====== Documento fuente

Sobre la existencia de los argentinos en el exterior
A partir de la página 88 de Viaje al fin de la noche (Buenos Aires, Edhasa, 2016), de Louis-Ferdinand Celine, se suceden comentarios sobre “los argentinos”. Celine dice que los argentinos, en París, “bajaban de los barrios privilegiados para proveerse en sus tiendas de calzoncillos y camisas”, “causaban inquietud animal”, “profesaban hacia nuestros grandes chefs una admiración infinita”, “eran alegres y generosos”, cantaban en “un estruendoso español”. Percepciones más bien de color que el rey de la literatura de la voz distribuye con cordialidad para luego descargar su golpe a traición: “los argentinos ya no existen”. Al modo de la efímera, no terminan de nacer que ya caen fulminados, irradiados por el esplendor al que los llevó el comercio de la carne congelada.
“Tarde o temprano te tiene que ocurrir que te clasifiquen”, dice Celine, hablando de temas más generales (tan generales como él) en ese libro que se despacha contra su antimateria poética llamada Marcel Proust. Lo califica de “espectro a medias” perdido en la futilidad mundana.

============

**Tareas a realizar**
- 1) Reescribe en forma de lista el párrafo del texto sobre los argentinos en el exterior que empieza con "A partir de la página 88", conservando sus hechos principales.
- 2) Según el texto sobre los argentinos en el exterior, ¿cómo califica Celine a Marcel Proust?
- 3) Prolonga el texto sobre los argentinos en el exterior a partir de su última oración.
Los datos que vienen a continuación son un material independiente del texto.

====== Entradas

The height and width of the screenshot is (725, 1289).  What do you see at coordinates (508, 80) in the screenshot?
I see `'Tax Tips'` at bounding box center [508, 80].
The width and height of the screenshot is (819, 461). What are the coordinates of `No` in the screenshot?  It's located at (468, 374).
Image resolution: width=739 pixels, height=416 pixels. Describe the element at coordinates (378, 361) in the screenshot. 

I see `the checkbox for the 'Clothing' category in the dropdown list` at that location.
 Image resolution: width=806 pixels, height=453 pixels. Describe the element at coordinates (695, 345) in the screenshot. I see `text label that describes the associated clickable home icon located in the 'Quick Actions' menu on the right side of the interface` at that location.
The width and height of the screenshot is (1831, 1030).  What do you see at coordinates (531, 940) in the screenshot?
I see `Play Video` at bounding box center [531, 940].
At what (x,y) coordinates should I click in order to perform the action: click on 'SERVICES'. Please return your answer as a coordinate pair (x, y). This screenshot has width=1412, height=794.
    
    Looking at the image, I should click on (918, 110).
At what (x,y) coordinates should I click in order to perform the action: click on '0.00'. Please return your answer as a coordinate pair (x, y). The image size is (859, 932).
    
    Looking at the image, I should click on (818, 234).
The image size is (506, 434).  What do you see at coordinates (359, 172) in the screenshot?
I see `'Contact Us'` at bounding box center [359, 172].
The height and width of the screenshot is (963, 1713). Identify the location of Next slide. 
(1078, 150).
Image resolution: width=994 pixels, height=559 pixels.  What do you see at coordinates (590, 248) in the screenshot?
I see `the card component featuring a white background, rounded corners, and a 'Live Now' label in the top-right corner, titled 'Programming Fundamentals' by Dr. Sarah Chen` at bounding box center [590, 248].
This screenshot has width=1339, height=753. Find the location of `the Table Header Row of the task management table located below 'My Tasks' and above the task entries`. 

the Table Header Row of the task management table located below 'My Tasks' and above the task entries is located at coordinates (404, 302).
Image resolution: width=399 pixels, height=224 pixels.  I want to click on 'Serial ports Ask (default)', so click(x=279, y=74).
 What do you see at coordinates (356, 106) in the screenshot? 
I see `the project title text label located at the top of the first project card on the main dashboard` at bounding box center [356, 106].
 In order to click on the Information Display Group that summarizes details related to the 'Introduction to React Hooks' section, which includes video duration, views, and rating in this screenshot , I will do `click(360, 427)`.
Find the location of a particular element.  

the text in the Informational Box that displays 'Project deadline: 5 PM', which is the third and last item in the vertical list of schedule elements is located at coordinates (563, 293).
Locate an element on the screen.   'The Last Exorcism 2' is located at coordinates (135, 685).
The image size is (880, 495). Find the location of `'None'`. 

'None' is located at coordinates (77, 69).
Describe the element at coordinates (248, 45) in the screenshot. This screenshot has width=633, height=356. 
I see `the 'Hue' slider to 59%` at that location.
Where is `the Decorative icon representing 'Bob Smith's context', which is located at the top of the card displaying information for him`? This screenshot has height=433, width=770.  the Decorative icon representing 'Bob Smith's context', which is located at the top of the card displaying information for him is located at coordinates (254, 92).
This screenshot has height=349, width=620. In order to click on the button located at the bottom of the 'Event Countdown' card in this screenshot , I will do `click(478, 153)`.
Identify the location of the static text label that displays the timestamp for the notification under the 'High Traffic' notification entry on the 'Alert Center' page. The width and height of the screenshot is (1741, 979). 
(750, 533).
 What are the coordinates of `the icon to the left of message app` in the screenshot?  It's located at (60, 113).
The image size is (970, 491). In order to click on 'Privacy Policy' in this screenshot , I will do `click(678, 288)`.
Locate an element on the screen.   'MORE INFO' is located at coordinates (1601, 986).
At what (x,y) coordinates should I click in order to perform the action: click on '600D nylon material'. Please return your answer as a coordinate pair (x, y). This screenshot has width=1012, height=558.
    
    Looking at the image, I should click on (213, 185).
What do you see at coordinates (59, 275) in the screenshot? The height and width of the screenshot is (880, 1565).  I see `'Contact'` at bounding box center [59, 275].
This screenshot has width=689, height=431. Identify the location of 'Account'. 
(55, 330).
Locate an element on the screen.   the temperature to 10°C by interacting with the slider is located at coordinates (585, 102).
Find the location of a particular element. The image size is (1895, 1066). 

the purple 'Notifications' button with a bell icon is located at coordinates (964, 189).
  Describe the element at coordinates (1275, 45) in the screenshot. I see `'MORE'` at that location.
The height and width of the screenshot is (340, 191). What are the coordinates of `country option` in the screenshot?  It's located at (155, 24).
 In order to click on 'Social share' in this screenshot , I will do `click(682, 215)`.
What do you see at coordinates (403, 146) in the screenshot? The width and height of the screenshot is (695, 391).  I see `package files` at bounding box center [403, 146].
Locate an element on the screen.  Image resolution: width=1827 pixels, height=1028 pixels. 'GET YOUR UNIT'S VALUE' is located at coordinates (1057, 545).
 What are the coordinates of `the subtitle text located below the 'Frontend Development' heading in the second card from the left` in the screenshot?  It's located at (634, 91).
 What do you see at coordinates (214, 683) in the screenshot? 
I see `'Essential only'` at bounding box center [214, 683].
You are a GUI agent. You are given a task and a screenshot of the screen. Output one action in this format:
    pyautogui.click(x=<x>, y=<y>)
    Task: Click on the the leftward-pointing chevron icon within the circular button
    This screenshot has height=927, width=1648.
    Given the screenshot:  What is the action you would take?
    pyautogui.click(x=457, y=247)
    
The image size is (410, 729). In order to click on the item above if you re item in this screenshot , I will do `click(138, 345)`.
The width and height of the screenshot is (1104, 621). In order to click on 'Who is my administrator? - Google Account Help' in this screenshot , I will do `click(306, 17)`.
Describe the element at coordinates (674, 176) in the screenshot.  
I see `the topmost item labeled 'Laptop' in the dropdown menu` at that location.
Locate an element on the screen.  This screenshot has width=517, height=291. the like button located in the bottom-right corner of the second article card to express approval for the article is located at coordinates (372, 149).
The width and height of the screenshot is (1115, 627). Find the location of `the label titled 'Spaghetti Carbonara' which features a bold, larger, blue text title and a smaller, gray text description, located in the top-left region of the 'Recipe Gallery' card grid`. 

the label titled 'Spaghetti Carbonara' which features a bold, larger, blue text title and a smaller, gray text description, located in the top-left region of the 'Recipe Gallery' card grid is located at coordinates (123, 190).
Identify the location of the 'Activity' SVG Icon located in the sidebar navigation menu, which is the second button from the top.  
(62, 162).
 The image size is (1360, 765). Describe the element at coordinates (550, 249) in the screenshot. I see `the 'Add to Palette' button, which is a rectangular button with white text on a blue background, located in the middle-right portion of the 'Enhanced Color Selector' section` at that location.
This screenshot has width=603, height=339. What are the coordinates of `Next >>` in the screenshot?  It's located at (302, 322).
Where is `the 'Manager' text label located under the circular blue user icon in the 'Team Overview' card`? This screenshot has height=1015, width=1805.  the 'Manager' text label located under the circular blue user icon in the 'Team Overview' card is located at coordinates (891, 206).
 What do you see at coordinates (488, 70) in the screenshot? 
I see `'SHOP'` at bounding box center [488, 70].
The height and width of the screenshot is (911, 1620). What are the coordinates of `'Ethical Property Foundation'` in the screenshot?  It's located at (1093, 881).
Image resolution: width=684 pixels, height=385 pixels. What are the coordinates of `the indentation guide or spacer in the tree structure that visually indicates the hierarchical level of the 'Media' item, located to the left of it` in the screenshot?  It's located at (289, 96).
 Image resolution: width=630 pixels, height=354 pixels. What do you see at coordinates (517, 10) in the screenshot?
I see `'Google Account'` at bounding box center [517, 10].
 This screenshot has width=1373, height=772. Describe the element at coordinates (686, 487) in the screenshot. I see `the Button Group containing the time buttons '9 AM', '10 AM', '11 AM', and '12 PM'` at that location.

============

**Respuestas**
- 1)
- A partir de la página 88 de Viaje al fin de la noche (Buenos Aires, Edhasa, 2016), Louis-Ferdinand Celine comenta sobre "los argentinos".
- Según Celine, los argentinos en París bajaban de los barrios privilegiados para comprar calzoncillos y camisas, causaban inquietud animal y admiraban infinitamente a los grandes chefs franceses.
- También dice que eran alegres y generosos y que cantaban en un estruendoso español.
- Tras esas percepciones cordiales llega el golpe: "los argentinos ya no existen".
- Como la efímera, caen fulminados apenas nacen, irradiados por el esplendor que les dio el comercio de la carne congelada.

- 2) Lo califica de "espectro a medias" perdido en la futilidad mundana.

- 3)
Su caracterización de los jeques de la ganadería argentina se corresponde con la de unos contingentes que tenían las proporciones de una “fuerza de la naturaleza”, más o menos lo mismo que podría haberse dicho de los gauchos o de los indios salvajes de las pampas o, incluso, de sus caballos desbocados.
El libro de Celine se publicó en 1932 pero su historia transcurre sobre el final de la Primera Guerra, bajo la presidencia de la Sociedad Rural Argentina de Joaquín de Anchorena, autoridad afectiva de los argentinos que buscaban refinamiento en los cabarets, restaurantes y camiserías de Francia.
Siete años antes de su publicación, ocurrió la gira de Francisco Canaro por París, en la que él y los músicos de su orquesta de tango tuvieron que disfrazarse con botas de gaucho, chiripá y facón en rastra, y recitar el Martín Fierro para cumplir con la categoría “rubro de atracción” que exigían las autoridades a los músicos extranjeros.
“Rubro de atracción”. Vaya manera piadosa de llamarlos “fenómenos”. Sea por los disfraces obligados de Canaro y sus músicos, o por la mirada penetrante de Celine para detectar brutalidades argentinas, no parece haber dudas de que el anhelo de civilización, visto desde la perspectiva del supuesto civilizado, es un derivación del provincianismo.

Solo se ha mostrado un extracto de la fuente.